American country music group

JB and the Moonshine Band is an American Texas country group from East Texas composed of JB Patterson, Gabe Guevara, Hayden McMullen and Chris Flores. In 2010, they signed to Colt Ford's record label, Average Joe's Entertainment. Their 2012 album Beer for Breakfast charted on the Billboard Top Country Albums chart.

==History==
In early 2009, front man JB Patterson, lead vocalist, songwriter and rhythm guitarist for the band, gave up his advertising career to pursue his dream of being a songwriter, and listed an open casting call for musicians in his community. Turnout for the audition was small; only three people showed up, but three was enough. Gabe Guevara, Hayden McMullen and Chris Flores were immediately dubbed "the Moonshine Band." After their first show at a local honky-tonk, JB and the boys began touring, and with a jury-rigged PA system and a rented U-Haul van, the band travelled through East Texas, quickly gaining a local following.

####

- _TASKS_
(A) Reproduce the passage on JB and the Moonshine Band from "JB and the Moonshine" up to and including "Country Albums chart.".
(B) Decide whether each statement agrees with the passage on JB and the Moonshine Band, answering yes or no and quoting the words that settle it: (i) The group signed to Colt Ford's record label in 2010. (ii) Five musicians came to the audition. (iii) JB Patterson left a career in advertising.
The items that follow have no connection to the passage on JB and the Moonshine Band.

(Stored entries)
####

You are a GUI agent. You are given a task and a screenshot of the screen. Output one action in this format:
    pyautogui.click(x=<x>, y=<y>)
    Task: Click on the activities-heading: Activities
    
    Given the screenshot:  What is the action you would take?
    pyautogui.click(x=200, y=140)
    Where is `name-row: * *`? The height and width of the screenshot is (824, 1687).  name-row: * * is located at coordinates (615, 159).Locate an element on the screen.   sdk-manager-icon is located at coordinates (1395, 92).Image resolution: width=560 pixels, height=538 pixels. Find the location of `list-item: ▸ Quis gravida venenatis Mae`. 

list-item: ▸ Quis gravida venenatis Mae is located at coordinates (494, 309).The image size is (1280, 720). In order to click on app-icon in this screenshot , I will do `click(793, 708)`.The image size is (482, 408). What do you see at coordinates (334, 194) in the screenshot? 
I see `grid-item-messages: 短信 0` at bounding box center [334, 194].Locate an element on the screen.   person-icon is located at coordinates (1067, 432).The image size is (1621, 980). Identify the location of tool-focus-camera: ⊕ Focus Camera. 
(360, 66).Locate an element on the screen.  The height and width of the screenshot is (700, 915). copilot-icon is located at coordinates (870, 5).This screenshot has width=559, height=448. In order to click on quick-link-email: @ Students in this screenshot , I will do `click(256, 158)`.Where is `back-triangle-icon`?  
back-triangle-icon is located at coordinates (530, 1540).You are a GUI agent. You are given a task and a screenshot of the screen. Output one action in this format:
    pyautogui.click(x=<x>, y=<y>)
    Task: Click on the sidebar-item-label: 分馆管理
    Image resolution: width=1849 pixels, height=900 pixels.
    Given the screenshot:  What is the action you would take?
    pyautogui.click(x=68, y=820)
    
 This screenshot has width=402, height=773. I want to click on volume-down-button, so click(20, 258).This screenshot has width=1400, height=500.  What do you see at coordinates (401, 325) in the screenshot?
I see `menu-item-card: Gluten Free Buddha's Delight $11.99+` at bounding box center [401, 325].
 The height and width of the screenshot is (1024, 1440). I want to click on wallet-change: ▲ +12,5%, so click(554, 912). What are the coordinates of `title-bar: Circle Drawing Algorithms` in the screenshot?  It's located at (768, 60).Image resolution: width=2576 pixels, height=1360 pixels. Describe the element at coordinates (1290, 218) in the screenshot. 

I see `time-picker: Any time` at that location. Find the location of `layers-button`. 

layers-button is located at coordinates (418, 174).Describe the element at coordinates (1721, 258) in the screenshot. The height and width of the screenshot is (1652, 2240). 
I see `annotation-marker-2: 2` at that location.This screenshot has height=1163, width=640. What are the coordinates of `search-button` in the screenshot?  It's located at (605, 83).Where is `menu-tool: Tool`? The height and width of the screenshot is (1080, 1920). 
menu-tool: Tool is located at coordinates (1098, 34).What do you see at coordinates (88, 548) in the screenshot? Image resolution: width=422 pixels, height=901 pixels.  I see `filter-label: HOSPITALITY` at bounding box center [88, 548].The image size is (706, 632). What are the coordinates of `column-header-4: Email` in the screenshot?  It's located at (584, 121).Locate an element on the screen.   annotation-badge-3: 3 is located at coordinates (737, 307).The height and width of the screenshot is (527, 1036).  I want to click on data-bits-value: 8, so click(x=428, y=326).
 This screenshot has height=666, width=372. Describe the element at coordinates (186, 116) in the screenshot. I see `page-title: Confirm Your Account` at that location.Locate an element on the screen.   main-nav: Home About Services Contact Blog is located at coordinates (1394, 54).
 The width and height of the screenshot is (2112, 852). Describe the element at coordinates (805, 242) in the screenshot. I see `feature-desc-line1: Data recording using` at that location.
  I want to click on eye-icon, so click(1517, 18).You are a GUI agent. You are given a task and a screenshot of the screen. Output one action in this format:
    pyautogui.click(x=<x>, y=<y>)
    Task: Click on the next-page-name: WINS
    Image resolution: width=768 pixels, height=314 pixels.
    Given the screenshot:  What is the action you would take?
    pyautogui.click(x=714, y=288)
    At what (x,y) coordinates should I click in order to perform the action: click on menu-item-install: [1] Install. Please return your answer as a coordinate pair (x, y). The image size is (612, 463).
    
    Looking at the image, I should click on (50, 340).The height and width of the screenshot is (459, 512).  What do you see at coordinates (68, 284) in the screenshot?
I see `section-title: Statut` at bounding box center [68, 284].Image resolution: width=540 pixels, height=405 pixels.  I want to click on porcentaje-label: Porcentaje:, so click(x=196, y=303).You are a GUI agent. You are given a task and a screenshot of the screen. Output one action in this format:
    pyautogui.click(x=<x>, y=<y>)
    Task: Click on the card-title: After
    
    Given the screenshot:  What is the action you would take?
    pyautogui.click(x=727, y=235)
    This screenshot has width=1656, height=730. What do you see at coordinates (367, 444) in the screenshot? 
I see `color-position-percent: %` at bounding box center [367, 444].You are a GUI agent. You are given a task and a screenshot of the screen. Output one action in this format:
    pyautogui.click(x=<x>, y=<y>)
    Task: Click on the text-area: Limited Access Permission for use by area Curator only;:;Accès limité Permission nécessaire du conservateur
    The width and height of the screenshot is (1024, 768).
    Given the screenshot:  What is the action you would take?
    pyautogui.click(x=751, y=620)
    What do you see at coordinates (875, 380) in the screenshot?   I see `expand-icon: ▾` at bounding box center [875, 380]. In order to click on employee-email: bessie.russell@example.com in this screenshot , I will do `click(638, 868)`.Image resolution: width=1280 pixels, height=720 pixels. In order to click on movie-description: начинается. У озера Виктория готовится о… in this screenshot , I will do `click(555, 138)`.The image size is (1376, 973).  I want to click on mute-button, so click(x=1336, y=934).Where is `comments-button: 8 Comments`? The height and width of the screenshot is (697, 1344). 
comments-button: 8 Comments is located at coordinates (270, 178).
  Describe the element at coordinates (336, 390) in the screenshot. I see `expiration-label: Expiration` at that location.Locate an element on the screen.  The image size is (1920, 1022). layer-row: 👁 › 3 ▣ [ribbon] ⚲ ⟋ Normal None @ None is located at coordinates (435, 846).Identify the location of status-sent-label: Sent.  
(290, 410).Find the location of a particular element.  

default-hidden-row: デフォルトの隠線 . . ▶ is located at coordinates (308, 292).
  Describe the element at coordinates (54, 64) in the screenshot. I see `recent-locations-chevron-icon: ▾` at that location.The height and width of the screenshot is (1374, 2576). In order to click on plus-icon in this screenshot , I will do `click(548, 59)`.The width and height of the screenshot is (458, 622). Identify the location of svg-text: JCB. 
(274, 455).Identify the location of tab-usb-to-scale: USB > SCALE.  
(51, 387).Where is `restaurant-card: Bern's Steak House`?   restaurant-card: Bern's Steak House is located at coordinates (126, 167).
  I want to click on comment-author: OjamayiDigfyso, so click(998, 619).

####

- _ANSWER LIST_
(A)
JB and the Moonshine Band is an American Texas country group from East Texas composed of JB Patterson, Gabe Guevara, Hayden McMullen and Chris Flores. In 2010, they signed to Colt Ford's record label, Average Joe's Entertainment. Their 2012 album Beer for Breakfast charted on the Billboard Top Country Albums chart.

(B)
(i) Yes: "In 2010, they signed to Colt Ford's record label, Average Joe's Entertainment."
(ii) No: "only three people showed up"
(iii) Yes: "gave up his advertising career"